Determine 4a: Early Fusion (concatenate embeddings on the enter).
Determine 4b: Late Fusion (concatenate previous to prediction output).

We discover:

  • Our outcomes match and generally even outperform the state-of-the-art (benchmarked utilizing the video modality solely and on our analysis information). We consider the outputs utilizing F-1 rating for the constructive label, and likewise calm down this analysis to contemplate “off-by-n” F-1 i.e., if the mannequin predicts scene modifications inside n photographs of the bottom fact. It is a extra life like measure for our use instances because of the human-in-the-loop setting that these fashions are deployed in.
  • As with earlier work, including audio options improves outcomes by 10–15%. A major driver of variation in efficiency is late vs. early fusion.
  • Late fusion is persistently 3–7% higher than early fusion. Intuitively, this outcome is sensible — the temporal dependencies between photographs is probably going modality-specific and must be encoded individually.
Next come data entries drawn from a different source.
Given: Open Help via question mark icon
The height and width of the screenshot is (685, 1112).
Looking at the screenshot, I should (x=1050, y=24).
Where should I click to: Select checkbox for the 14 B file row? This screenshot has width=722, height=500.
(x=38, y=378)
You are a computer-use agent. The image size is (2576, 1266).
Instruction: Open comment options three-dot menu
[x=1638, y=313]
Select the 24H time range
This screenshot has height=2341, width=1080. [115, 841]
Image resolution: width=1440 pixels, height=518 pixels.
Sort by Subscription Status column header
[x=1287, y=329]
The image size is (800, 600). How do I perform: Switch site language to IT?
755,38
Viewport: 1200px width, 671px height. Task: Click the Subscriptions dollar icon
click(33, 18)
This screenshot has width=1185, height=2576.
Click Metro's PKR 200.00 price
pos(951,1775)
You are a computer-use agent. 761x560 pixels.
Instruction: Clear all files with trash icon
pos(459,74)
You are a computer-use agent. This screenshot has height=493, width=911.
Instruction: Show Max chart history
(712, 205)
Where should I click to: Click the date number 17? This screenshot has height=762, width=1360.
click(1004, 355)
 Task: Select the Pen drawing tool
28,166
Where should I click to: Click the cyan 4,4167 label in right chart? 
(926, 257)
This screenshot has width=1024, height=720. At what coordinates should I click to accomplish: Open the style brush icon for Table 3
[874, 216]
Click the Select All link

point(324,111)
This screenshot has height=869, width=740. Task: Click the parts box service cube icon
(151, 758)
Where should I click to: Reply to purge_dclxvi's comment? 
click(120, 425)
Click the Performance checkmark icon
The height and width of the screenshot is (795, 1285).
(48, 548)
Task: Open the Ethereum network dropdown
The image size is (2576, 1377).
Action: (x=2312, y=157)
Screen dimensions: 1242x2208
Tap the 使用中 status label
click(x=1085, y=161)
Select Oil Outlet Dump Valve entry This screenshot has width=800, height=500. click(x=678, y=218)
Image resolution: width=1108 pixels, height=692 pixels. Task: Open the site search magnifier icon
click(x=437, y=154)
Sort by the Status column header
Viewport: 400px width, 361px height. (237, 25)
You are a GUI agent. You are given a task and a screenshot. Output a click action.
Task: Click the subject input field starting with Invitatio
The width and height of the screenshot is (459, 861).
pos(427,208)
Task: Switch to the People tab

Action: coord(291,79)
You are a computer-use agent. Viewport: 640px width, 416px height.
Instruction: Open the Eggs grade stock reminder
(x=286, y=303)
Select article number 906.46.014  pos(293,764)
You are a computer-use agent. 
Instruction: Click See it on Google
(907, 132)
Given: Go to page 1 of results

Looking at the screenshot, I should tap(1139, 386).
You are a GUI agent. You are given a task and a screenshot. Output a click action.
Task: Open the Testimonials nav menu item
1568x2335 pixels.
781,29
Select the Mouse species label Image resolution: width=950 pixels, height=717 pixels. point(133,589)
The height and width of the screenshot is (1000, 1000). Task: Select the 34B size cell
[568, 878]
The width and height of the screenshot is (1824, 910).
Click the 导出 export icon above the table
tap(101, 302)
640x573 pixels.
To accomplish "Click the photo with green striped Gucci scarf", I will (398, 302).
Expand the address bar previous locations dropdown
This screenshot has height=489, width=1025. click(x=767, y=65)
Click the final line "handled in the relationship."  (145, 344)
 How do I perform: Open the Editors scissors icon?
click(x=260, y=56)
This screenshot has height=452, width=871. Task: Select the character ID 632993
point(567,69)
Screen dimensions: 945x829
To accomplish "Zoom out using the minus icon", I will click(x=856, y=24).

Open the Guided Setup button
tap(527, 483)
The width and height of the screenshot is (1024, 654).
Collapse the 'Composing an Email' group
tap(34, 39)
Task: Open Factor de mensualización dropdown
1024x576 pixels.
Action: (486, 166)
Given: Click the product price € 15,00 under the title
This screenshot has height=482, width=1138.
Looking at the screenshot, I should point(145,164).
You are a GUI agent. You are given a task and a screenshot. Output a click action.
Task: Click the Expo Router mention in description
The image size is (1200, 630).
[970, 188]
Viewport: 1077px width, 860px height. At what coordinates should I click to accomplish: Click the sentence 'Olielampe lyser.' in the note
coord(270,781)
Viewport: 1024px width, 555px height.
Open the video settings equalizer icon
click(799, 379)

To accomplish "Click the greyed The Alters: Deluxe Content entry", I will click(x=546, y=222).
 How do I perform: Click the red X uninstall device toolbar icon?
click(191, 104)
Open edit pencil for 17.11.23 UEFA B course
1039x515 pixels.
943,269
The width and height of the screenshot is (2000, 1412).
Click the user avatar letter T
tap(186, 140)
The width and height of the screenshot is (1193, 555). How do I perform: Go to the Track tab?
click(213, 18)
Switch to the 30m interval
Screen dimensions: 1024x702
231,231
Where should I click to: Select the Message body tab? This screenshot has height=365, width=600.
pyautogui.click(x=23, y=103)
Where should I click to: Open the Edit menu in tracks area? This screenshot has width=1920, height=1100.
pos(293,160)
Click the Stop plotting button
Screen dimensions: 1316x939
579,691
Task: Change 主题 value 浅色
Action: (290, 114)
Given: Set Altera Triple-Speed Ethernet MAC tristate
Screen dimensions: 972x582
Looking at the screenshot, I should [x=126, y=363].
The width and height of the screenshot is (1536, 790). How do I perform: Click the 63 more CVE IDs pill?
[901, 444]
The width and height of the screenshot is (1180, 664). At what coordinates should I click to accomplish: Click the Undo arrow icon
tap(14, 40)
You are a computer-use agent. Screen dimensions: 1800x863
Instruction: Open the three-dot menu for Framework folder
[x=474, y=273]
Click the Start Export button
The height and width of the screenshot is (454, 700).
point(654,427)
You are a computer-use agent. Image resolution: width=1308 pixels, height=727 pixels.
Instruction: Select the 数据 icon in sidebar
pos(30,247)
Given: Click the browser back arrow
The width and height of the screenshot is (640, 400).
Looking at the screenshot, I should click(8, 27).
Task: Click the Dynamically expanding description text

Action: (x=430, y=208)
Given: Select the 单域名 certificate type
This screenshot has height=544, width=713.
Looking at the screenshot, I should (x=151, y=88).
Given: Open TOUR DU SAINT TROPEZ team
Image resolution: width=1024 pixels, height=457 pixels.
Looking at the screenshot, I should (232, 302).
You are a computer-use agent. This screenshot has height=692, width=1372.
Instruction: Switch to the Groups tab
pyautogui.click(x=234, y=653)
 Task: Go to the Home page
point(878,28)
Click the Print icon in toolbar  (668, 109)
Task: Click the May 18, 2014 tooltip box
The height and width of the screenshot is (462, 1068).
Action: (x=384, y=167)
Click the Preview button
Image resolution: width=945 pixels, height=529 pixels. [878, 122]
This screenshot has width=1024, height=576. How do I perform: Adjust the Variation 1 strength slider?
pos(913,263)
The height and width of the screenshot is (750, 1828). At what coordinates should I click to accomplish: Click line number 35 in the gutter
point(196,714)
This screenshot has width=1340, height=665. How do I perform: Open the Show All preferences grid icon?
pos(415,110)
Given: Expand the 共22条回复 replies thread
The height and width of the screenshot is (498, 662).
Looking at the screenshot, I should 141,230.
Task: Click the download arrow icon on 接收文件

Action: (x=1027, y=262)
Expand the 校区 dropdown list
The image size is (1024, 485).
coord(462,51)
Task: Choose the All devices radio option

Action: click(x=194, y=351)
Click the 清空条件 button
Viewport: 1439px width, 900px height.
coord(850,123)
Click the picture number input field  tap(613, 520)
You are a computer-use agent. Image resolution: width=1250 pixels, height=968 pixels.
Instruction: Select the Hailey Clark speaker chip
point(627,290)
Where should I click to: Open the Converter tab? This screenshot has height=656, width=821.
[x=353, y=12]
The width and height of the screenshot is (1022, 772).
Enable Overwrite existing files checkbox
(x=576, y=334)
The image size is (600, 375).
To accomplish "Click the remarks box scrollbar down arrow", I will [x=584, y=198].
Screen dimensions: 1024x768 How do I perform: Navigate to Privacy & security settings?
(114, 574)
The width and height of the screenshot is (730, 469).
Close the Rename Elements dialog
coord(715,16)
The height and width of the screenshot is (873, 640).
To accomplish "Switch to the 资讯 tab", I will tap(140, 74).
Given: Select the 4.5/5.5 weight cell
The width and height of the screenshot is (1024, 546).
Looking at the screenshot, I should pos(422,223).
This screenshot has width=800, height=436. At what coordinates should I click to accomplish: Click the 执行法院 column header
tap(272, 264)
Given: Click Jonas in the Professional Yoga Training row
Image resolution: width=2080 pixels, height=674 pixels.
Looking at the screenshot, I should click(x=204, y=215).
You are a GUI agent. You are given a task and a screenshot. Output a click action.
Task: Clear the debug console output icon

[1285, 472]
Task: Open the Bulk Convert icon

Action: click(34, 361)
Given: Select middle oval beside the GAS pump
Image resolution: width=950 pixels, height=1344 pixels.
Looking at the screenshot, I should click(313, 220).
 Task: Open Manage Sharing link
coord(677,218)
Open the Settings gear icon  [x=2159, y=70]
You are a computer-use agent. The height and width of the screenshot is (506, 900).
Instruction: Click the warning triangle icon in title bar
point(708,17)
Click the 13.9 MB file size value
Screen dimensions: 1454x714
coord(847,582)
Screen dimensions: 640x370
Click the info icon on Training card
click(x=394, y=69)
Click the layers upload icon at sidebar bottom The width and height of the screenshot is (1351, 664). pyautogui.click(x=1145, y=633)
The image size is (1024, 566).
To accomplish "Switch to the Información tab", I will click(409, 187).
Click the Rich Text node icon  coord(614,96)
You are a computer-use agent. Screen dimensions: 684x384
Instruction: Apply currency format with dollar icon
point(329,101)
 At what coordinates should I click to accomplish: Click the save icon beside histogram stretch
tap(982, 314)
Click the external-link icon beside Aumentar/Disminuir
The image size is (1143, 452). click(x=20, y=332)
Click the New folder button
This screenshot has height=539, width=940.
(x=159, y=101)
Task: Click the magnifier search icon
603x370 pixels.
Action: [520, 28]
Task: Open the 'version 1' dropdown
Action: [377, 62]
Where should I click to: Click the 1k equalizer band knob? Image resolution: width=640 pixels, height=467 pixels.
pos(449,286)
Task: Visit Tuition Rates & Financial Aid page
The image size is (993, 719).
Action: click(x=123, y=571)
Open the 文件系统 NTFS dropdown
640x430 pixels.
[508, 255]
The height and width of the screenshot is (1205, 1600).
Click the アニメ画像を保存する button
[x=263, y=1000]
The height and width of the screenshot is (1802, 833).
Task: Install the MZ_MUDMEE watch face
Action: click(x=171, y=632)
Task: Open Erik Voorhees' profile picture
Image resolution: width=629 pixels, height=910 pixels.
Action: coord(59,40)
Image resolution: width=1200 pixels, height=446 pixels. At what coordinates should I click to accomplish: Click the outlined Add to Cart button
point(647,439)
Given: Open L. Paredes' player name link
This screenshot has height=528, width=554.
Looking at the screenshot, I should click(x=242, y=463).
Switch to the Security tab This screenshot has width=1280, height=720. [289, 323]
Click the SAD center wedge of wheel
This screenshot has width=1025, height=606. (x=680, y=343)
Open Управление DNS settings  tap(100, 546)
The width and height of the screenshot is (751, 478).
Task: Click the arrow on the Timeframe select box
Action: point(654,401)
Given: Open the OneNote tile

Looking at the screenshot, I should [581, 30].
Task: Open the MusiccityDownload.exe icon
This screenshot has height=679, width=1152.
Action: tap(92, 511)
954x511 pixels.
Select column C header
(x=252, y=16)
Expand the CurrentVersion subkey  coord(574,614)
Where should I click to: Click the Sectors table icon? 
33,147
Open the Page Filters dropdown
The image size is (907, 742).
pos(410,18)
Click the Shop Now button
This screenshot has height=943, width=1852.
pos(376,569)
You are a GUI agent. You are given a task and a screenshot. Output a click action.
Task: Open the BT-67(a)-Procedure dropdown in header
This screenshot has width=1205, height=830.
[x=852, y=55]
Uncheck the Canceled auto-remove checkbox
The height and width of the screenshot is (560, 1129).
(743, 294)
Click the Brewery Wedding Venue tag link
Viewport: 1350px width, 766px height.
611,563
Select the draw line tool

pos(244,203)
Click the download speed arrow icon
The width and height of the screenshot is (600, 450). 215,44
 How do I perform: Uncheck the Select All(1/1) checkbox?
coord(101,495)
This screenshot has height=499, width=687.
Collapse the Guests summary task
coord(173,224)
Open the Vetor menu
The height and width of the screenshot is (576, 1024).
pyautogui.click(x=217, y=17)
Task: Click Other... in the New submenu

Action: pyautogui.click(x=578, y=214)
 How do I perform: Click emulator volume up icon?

We have now introduced two complementary approaches to scene boundary detection that leverage a wide range of obtainable modalities — screenplay, audio, and video. Logically, the subsequent steps are to a) mix these approaches and use screenplay options in a unified mannequin and b) generalize the outputs throughout a number of shot-level inference duties, e.g. shot sort classification and memorable moments identification, as we hypothesize that this path can be helpful for coaching common objective video understanding fashions of longer-form content material. Longer-form content material additionally comprises extra advanced narrative construction, and we envision this work as the primary in a sequence of initiatives that intention to raised combine narrative understanding in our multimodal machine studying fashions.

Particular because of Amir Ziai, Anna Pulido, and Angie Pollema.